Sort of seems a little pointless when, for all intents and purposes, Sibelius as a viable scoring software option is dead!

Justin


----------



## Daryl (Jan 23, 2013)

ScoringFilm @ Wed Jan 23 said:


> Sort of seems a little pointless when, for all intents and purposes, Sibelius as a viable scoring software option is dead!
> 
> Justin


Having been using Sibelius for over 16 years, I hate to agree with you, but I think that I'm going to have to. :cry: 

D


----------



## windshore (Jan 23, 2013)

Yah, I think you may be in for a surprise. Avid had several good reasons to change the team working on Sibelius and it wasn't just about money. The semi-inside rumblings actually sound pretty good for Sibelius' future. 
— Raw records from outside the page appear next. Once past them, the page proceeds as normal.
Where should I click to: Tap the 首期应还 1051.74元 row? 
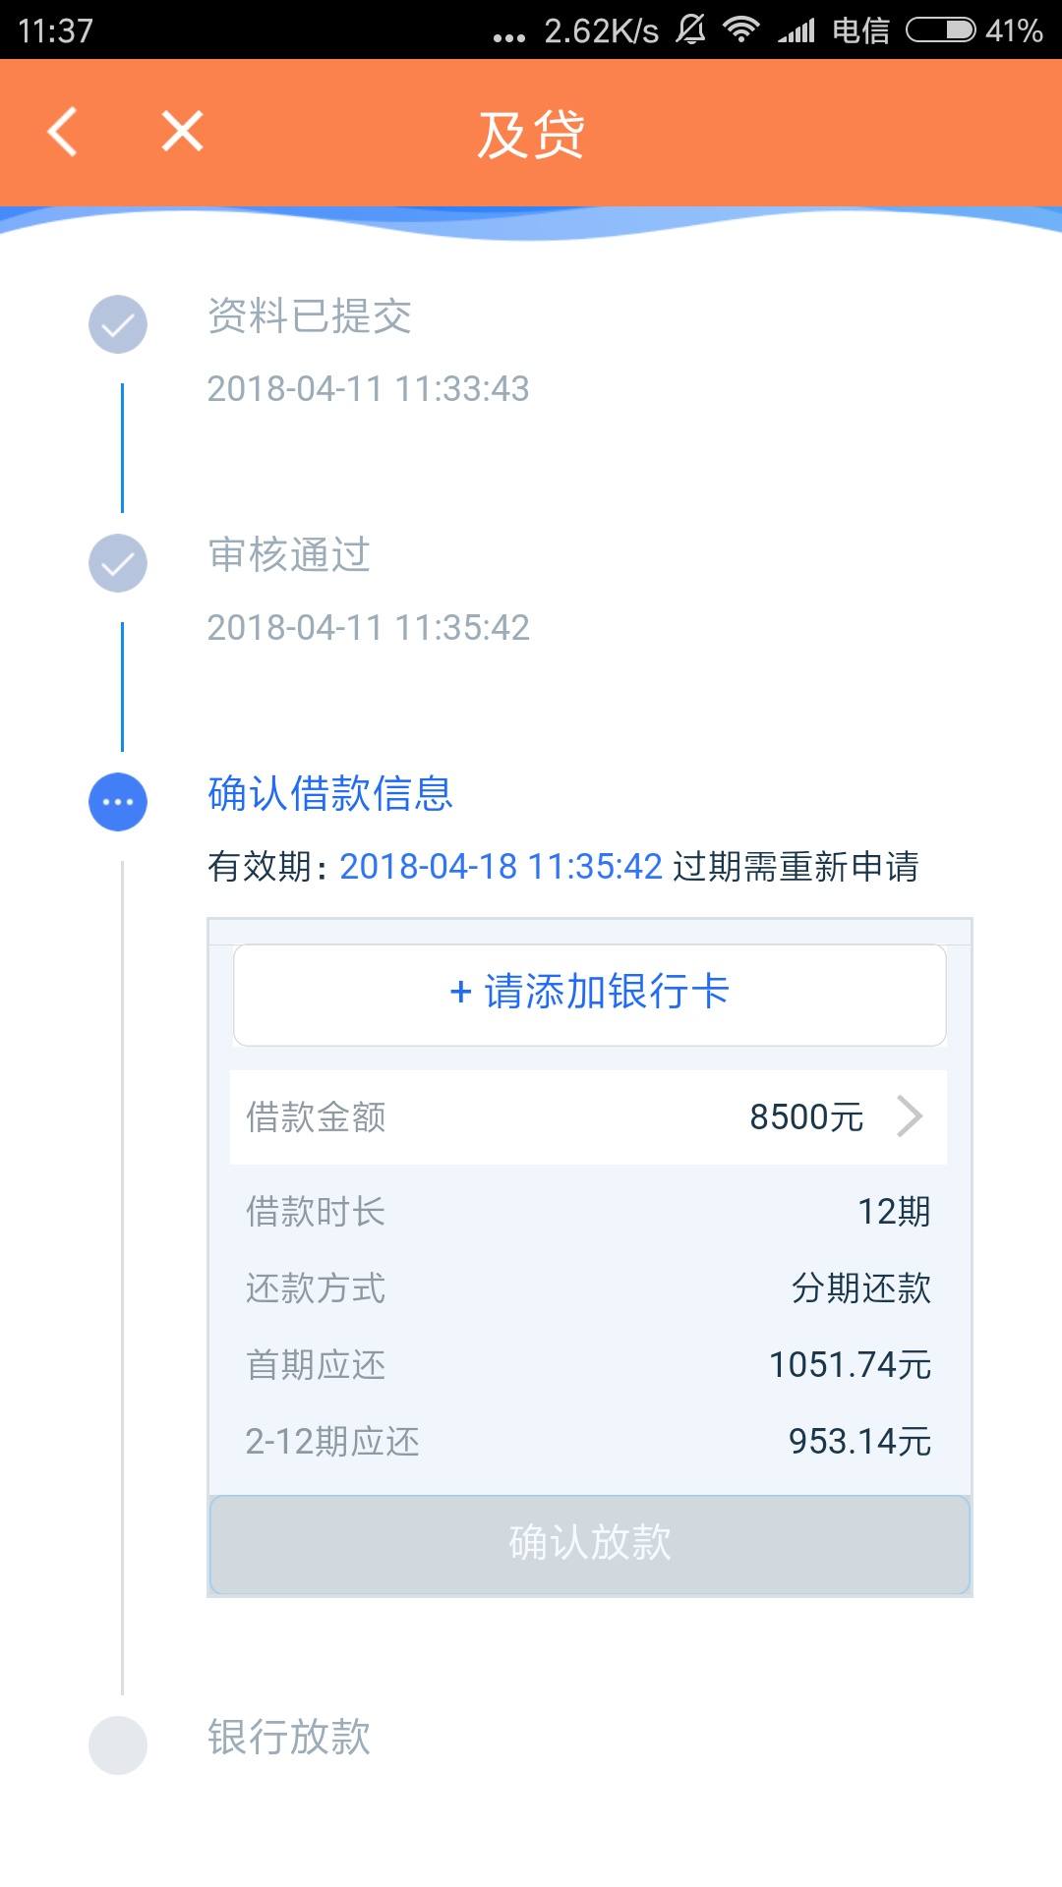coord(588,1365)
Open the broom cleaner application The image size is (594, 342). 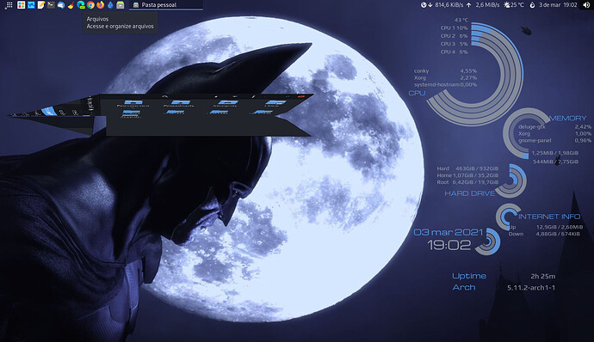point(71,5)
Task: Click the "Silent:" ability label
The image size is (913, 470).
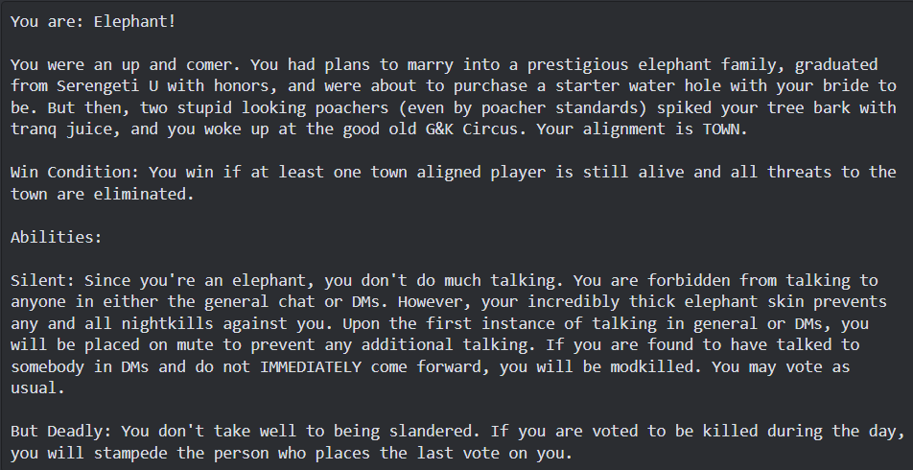Action: 43,280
Of course the proof will be in the next update. We'll see if they really get it then.


----------



## Daryl (Jan 23, 2013)

windshore @ Wed Jan 23 said:


> Yah, I think you may be in for a surprise. Avid had several good reasons to change the team working on Sibelius and it wasn't just about money. The semi-inside rumblings actually sound pretty good for Sibelius' future.
> 
> Of course the proof will be in the next update. We'll see if they really get it then.


Actually, it won't because a lot of work was done before the team was fired. The proof of the pudding with be in Sibelius 9, but I think the program will be dead long before that.

D


----------



## Peter Alexander (Jan 23, 2013)

I posted the link to show what appears to me to be commitment to the program. Creating the training for a certification program is no easy task, especially for the certification to mean something, especially in educational circles where such credits can boost a teacher's pay depending on the US school district.


----------



## m0zart (Mar 6, 2014)

ScoringFilm @ Wed Jan 23 said:


> Sort of seems a little pointless when, for all intents and purposes, Sibelius as a viable scoring software option is dead!
> 
> Justin



I've been reading this in several places. But Peter has a good point with the resources it takes to create the certification program. 

In your opinion, what is the solution or alternative? Finale?


----------